Problem to solve |
All of the data below is to be copied again without changes.

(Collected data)
□ □ □ □ □
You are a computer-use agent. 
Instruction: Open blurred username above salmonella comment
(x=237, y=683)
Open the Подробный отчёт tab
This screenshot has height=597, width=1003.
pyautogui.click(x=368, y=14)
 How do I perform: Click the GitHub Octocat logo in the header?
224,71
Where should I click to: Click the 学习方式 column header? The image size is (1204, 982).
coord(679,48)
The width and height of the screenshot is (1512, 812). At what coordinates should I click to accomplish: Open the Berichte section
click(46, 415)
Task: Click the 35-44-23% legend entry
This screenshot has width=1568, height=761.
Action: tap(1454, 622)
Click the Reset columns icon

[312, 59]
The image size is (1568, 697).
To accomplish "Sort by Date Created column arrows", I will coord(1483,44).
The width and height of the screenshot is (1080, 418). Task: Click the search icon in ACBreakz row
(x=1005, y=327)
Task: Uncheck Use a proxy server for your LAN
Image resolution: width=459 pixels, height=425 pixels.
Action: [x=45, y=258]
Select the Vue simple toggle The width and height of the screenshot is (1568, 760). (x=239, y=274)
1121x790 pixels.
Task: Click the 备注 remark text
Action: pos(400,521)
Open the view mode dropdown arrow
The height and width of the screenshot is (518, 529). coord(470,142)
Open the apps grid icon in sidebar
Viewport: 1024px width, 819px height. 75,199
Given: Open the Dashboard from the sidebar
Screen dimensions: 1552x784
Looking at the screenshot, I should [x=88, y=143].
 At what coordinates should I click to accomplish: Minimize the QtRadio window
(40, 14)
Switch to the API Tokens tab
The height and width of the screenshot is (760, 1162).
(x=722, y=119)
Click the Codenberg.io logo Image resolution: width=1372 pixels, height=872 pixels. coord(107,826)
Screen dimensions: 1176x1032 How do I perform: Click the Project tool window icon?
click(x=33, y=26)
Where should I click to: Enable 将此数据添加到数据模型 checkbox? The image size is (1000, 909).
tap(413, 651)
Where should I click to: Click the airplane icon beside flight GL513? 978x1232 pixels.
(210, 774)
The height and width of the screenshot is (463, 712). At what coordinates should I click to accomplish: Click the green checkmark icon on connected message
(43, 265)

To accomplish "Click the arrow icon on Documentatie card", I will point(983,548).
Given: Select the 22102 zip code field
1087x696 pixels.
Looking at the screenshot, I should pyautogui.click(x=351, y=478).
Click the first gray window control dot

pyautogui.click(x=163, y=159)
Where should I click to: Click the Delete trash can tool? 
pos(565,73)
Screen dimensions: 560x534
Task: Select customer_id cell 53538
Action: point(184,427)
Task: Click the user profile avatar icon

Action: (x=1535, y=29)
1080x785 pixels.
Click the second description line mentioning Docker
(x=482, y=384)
□ □ □ □ □
Written response |
You are a computer-use agent. 
Instruction: Open blurred username above salmonella comment
(x=237, y=683)
Open the Подробный отчёт tab
This screenshot has height=597, width=1003.
pyautogui.click(x=368, y=14)
 How do I perform: Click the GitHub Octocat logo in the header?
224,71
Where should I click to: Click the 学习方式 column header? The image size is (1204, 982).
coord(679,48)
The width and height of the screenshot is (1512, 812). At what coordinates should I click to accomplish: Open the Berichte section
click(46, 415)
Task: Click the 35-44-23% legend entry
This screenshot has width=1568, height=761.
Action: tap(1454, 622)
Click the Reset columns icon

[312, 59]
The image size is (1568, 697).
To accomplish "Sort by Date Created column arrows", I will coord(1483,44).
The width and height of the screenshot is (1080, 418). Task: Click the search icon in ACBreakz row
(x=1005, y=327)
Task: Uncheck Use a proxy server for your LAN
Image resolution: width=459 pixels, height=425 pixels.
Action: [x=45, y=258]
Select the Vue simple toggle The width and height of the screenshot is (1568, 760). (x=239, y=274)
1121x790 pixels.
Task: Click the 备注 remark text
Action: pos(400,521)
Open the view mode dropdown arrow
The height and width of the screenshot is (518, 529). coord(470,142)
Open the apps grid icon in sidebar
Viewport: 1024px width, 819px height. 75,199
Given: Open the Dashboard from the sidebar
Screen dimensions: 1552x784
Looking at the screenshot, I should [x=88, y=143].
 At what coordinates should I click to accomplish: Minimize the QtRadio window
(40, 14)
Switch to the API Tokens tab
The height and width of the screenshot is (760, 1162).
(x=722, y=119)
Click the Codenberg.io logo Image resolution: width=1372 pixels, height=872 pixels. coord(107,826)
Screen dimensions: 1176x1032 How do I perform: Click the Project tool window icon?
click(x=33, y=26)
Where should I click to: Enable 将此数据添加到数据模型 checkbox? The image size is (1000, 909).
tap(413, 651)
Where should I click to: Click the airplane icon beside flight GL513? 978x1232 pixels.
(210, 774)
The height and width of the screenshot is (463, 712). At what coordinates should I click to accomplish: Click the green checkmark icon on connected message
(43, 265)

To accomplish "Click the arrow icon on Documentatie card", I will point(983,548).
Given: Select the 22102 zip code field
1087x696 pixels.
Looking at the screenshot, I should pyautogui.click(x=351, y=478).
Click the first gray window control dot

pyautogui.click(x=163, y=159)
Where should I click to: Click the Delete trash can tool? 
pos(565,73)
Screen dimensions: 560x534
Task: Select customer_id cell 53538
Action: point(184,427)
Task: Click the user profile avatar icon

Action: (x=1535, y=29)
1080x785 pixels.
Click the second description line mentioning Docker
(x=482, y=384)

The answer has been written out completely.